> MATERIAL FOR THIS EXERCISE:
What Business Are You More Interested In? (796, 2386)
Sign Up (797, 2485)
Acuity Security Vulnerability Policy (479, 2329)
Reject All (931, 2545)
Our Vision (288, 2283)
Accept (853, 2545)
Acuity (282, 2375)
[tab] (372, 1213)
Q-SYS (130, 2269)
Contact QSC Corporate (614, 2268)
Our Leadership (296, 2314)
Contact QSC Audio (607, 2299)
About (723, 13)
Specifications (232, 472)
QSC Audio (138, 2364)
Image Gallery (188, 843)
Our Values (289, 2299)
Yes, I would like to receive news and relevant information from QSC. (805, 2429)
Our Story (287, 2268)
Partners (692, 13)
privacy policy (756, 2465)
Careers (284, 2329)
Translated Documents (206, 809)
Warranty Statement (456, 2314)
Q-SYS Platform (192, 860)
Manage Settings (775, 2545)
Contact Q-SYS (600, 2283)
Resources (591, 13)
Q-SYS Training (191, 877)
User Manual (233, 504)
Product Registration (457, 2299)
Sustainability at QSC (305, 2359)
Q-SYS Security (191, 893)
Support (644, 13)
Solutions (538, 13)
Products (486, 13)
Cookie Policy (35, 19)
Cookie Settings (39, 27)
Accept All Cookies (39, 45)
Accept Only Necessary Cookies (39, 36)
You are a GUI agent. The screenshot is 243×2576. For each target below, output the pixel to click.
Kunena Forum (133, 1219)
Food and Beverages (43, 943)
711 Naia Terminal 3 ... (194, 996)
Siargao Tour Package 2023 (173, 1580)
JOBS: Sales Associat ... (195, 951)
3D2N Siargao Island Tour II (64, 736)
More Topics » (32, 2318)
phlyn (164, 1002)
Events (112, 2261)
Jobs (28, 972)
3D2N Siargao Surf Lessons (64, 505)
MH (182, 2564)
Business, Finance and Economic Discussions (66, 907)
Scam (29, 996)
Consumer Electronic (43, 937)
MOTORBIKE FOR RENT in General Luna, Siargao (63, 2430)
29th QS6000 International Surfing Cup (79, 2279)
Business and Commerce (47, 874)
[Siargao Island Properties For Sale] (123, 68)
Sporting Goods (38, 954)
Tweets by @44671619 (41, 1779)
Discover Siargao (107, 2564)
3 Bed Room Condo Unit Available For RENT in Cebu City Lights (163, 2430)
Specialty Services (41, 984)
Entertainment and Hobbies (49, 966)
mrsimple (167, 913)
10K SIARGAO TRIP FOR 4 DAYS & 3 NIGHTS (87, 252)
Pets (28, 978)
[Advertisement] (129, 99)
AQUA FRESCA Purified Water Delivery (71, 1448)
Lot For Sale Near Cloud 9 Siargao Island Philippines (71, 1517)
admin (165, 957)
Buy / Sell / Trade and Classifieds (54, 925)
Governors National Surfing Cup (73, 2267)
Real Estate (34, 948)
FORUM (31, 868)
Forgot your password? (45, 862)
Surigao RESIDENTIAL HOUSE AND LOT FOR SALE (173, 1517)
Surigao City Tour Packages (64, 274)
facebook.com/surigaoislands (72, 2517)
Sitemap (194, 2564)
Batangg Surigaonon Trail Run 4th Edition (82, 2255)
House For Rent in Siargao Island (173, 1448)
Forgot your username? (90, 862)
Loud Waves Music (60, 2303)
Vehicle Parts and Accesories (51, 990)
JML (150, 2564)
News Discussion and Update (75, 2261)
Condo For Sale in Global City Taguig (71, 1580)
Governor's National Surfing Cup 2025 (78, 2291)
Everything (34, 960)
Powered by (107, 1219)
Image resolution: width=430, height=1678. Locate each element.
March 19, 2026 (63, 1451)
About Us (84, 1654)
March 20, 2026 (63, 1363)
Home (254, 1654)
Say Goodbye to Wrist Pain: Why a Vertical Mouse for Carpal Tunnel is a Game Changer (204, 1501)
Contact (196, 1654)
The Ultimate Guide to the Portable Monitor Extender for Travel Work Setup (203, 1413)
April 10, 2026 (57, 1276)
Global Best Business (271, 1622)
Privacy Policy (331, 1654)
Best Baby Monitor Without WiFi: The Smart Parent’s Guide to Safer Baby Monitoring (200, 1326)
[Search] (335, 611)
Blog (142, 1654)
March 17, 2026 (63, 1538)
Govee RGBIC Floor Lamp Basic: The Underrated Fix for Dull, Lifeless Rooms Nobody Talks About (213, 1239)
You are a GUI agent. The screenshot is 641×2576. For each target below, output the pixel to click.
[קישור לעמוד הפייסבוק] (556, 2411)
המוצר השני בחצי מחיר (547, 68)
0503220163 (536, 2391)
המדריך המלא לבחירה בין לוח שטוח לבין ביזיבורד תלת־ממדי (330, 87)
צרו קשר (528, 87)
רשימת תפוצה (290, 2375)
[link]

> AIM OF THE TASK: What you give back should be exactly the lines of the data above from the line with "Discover Siargao (107, 2564)" through the line with "Govee RGBIC Floor", both of those included, and nothing more.

> ANSWER SPACE:
Discover Siargao (107, 2564)
3 Bed Room Condo Unit Available For RENT in Cebu City Lights (163, 2430)
Specialty Services (41, 984)
Entertainment and Hobbies (49, 966)
mrsimple (167, 913)
10K SIARGAO TRIP FOR 4 DAYS & 3 NIGHTS (87, 252)
Pets (28, 978)
[Advertisement] (129, 99)
AQUA FRESCA Purified Water Delivery (71, 1448)
Lot For Sale Near Cloud 9 Siargao Island Philippines (71, 1517)
admin (165, 957)
Buy / Sell / Trade and Classifieds (54, 925)
Governors National Surfing Cup (73, 2267)
Real Estate (34, 948)
FORUM (31, 868)
Forgot your password? (45, 862)
Surigao RESIDENTIAL HOUSE AND LOT FOR SALE (173, 1517)
Surigao City Tour Packages (64, 274)
facebook.com/surigaoislands (72, 2517)
Sitemap (194, 2564)
Batangg Surigaonon Trail Run 4th Edition (82, 2255)
House For Rent in Siargao Island (173, 1448)
Forgot your username? (90, 862)
Loud Waves Music (60, 2303)
Vehicle Parts and Accesories (51, 990)
JML (150, 2564)
News Discussion and Update (75, 2261)
Condo For Sale in Global City Taguig (71, 1580)
Governor's National Surfing Cup 2025 (78, 2291)
Everything (34, 960)
Powered by (107, 1219)
Image resolution: width=430, height=1678. Locate each element.
March 19, 2026 (63, 1451)
About Us (84, 1654)
March 20, 2026 (63, 1363)
Home (254, 1654)
Say Goodbye to Wrist Pain: Why a Vertical Mouse for Carpal Tunnel is a Game Changer (204, 1501)
Contact (196, 1654)
The Ultimate Guide to the Portable Monitor Extender for Travel Work Setup (203, 1413)
April 10, 2026 (57, 1276)
Global Best Business (271, 1622)
Privacy Policy (331, 1654)
Best Baby Monitor Without WiFi: The Smart Parent’s Guide to Safer Baby Monitoring (200, 1326)
[Search] (335, 611)
Blog (142, 1654)
March 17, 2026 (63, 1538)
Govee RGBIC Floor Lamp Basic: The Underrated Fix for Dull, Lifeless Rooms Nobody Talks About (213, 1239)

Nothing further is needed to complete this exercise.